Guru seharusnya sadar dengan kondisi ini dan menjadi korektor paling tegas bagi mereka. Kesalahan demi kesalahan harus diungkap di level terbawah (pemula) agar tidak berlanjut kelak. Nah, dari pengalaman saya, saya sendiri lebih suka memulai dengan mengajari mereka ‘mendengar secara benar’. Maksudnya, bagaimana mereka ‘ngeh’ dengan pembedaan lafal itu jika mereka sendiri tidak mendengar kata dengan tepat? Jadi, dalam setiap pertemuan, usahakan agar mereka ‘mendengar secara benar’ lebih dahulu ucapan kata itu dari kita, kemudian copy the master (ungkapan dari Pak Ismail Marahamimin Alm.). Sebagai ‘master’, kita juga harus ‘ngeh’ apakah lafal kita sudah tepat. Caranya? Ya, cek KBBI tentu!

Agar menarik dan tak membosankan, perlu permainan! Salah satu permainan yang saya pakai adalah ‘Jeruk dan Apel’. Sebenarnya, namanya bisa saja diganti ‘Nasi Goreng dan Mi Rebus’ atau ‘Tempe dan Tahu’, apa saja.

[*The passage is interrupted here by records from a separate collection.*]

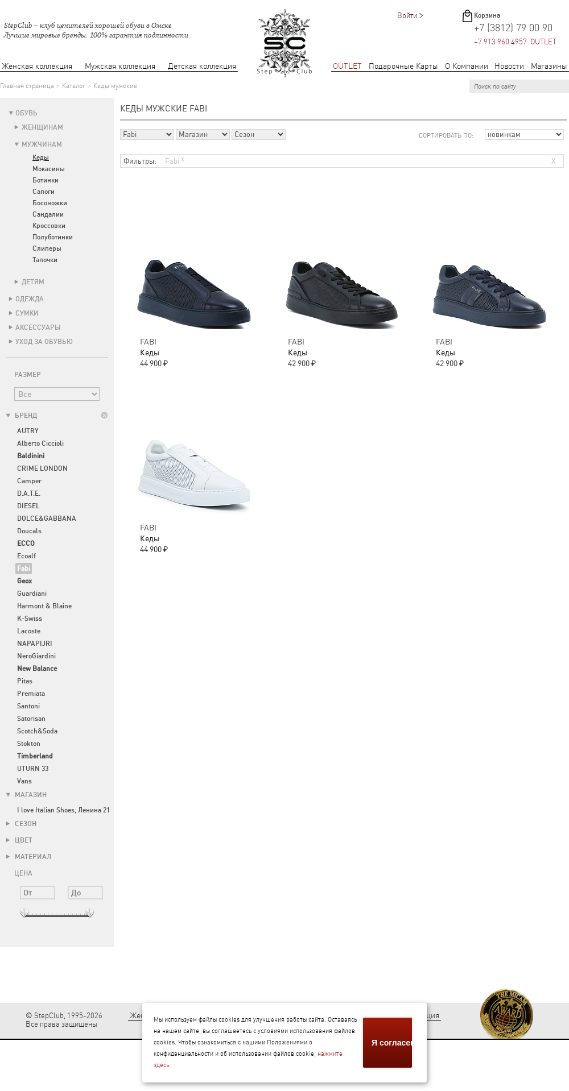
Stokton (28, 744)
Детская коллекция (202, 66)
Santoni (28, 706)
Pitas (24, 681)
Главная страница (27, 86)
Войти (407, 15)
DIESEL (28, 506)
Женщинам (42, 127)
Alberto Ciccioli (40, 443)
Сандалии (48, 214)
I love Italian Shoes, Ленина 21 (63, 810)
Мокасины (48, 169)
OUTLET (347, 66)
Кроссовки (48, 226)
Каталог (73, 86)
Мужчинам (42, 144)
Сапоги (43, 192)
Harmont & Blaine (44, 606)
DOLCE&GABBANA (46, 518)
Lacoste (28, 631)
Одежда (29, 299)
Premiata (31, 694)
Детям (33, 282)
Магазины (549, 66)
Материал (28, 857)
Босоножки (49, 203)
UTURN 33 (32, 769)
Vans (24, 781)
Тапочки (44, 260)
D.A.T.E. (28, 493)
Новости (509, 66)
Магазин (26, 795)
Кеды (40, 157)
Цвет (19, 840)
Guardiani (32, 594)
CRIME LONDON (42, 468)
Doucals (29, 531)
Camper (29, 481)
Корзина (487, 15)
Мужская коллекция (120, 66)
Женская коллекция (37, 66)
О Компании (466, 66)
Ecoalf (26, 556)
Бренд (21, 416)
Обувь (26, 113)
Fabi (174, 160)
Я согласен (393, 1042)
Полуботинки (52, 237)
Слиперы (46, 248)
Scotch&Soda (37, 731)
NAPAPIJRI (34, 644)
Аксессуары (38, 327)
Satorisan (31, 719)
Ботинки (45, 180)
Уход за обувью (44, 342)
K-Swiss (29, 619)
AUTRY (28, 431)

Langkah yang dilakukan dalam permainan ini adalah sebagai berikut. Berikan instruksi kepada murid tentang permainan ini. Karena ini level pemula, tentu berikan instruksi sesederhana mungkin. Instruksinya adalah, murid akan diperdengarkan kata sesuai fokus bunyi yang dipelajari hari itu, misalnya /r/ dan /l/. Minta murid untuk mengingat, ‘apel’ untuk /l/ dan ‘jeruk’ untuk /r/. Ketika pengajar mengucapkan satu kata yang mengandung bunyi yang dimaksud, murid harus mengucapkan ‘apel’ atau ‘jeruk’. Pengajar mulai mengucapkan lafal satu persatu dan murid harus bisa menerka kata yang dimaksud.

Tujuan permainan ini adalah, peserta mampu menyadari pembedaan bunyi dalam bahasa Indonesia. Latihan ini dapat diberikan untuk semua pasangan minimal. Yang penting, guru harus bisa berperan sebagai korektor dengan baik dan murid dapat bersenang-senang tanpa menyadari bahwa mereka sedang belajar.

Selamat menjadi guru yang baik, rekan guru!